Collected data entries:
--------------------------------
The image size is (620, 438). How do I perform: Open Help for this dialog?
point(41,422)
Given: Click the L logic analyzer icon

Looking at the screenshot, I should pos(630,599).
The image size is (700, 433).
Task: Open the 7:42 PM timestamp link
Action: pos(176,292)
--------------------------------
* Description of the task
Format every line of the data above as a JSON list of strings, one string per line, and leave out blank lines.

* Result of the exercise
[
  "The image size is (620, 438). How do I perform: Open Help for this dialog?",
  "point(41,422)",
  "Given: Click the L logic analyzer icon",
  "Looking at the screenshot, I should pos(630,599).",
  "The image size is (700, 433).",
  "Task: Open the 7:42 PM timestamp link",
  "Action: pos(176,292)"
]